(Data records)

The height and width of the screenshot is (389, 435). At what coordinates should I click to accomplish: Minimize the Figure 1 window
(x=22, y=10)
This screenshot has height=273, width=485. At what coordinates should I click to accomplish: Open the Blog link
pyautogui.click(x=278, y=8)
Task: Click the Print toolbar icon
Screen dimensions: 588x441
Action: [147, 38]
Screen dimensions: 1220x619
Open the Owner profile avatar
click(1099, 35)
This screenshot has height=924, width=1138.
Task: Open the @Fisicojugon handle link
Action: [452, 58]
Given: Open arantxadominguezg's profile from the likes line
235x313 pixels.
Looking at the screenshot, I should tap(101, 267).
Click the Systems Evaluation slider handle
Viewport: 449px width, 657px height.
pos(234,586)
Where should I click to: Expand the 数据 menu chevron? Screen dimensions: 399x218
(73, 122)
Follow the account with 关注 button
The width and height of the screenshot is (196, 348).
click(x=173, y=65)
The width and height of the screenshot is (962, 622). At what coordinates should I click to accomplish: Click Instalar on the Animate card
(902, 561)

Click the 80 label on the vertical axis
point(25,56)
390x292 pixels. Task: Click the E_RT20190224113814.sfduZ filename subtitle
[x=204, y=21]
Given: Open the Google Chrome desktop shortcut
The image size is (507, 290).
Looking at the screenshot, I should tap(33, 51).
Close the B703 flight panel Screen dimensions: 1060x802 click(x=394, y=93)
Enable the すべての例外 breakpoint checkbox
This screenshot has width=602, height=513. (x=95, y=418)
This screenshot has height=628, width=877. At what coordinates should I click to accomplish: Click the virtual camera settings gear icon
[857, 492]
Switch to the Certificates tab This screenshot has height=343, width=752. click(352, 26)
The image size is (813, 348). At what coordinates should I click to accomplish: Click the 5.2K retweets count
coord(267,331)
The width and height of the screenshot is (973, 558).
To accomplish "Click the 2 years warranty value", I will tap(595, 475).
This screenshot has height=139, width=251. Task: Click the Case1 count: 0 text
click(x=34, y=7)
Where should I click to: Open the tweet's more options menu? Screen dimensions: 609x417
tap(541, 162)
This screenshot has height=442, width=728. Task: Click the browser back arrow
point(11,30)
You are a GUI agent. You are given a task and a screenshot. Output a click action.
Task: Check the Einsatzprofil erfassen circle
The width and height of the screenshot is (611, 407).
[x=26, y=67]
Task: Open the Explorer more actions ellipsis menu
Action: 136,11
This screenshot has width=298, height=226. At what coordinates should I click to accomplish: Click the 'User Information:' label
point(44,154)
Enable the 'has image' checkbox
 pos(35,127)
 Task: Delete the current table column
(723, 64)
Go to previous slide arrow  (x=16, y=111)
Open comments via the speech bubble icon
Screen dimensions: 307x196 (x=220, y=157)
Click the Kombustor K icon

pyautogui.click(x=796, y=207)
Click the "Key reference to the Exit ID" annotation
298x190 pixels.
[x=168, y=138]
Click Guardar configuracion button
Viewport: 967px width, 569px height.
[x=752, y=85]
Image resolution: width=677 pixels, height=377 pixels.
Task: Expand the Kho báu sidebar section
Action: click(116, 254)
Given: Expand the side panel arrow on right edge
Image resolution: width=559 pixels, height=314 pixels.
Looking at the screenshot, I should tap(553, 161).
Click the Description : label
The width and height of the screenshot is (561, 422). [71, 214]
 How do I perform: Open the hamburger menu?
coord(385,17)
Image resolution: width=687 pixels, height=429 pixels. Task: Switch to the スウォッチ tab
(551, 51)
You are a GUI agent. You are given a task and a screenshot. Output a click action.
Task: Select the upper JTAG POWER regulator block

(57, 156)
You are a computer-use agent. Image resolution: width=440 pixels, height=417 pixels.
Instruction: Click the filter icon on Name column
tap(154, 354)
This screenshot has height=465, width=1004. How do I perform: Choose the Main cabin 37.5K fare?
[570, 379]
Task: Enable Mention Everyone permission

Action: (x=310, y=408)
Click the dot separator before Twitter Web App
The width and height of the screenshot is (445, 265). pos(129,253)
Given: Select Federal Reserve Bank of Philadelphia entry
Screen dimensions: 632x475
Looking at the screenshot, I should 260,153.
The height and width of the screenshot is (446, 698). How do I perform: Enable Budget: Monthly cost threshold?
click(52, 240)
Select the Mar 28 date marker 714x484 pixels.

* [TASK OBJECTIVE]: Each line of the records above, from the first through the one containing "Task: Click the Print toolbar icon", is to be retyped exactly; no other line belongs.

* [TASK RESPONSE]:
The height and width of the screenshot is (389, 435). At what coordinates should I click to accomplish: Minimize the Figure 1 window
(x=22, y=10)
This screenshot has height=273, width=485. At what coordinates should I click to accomplish: Open the Blog link
pyautogui.click(x=278, y=8)
Task: Click the Print toolbar icon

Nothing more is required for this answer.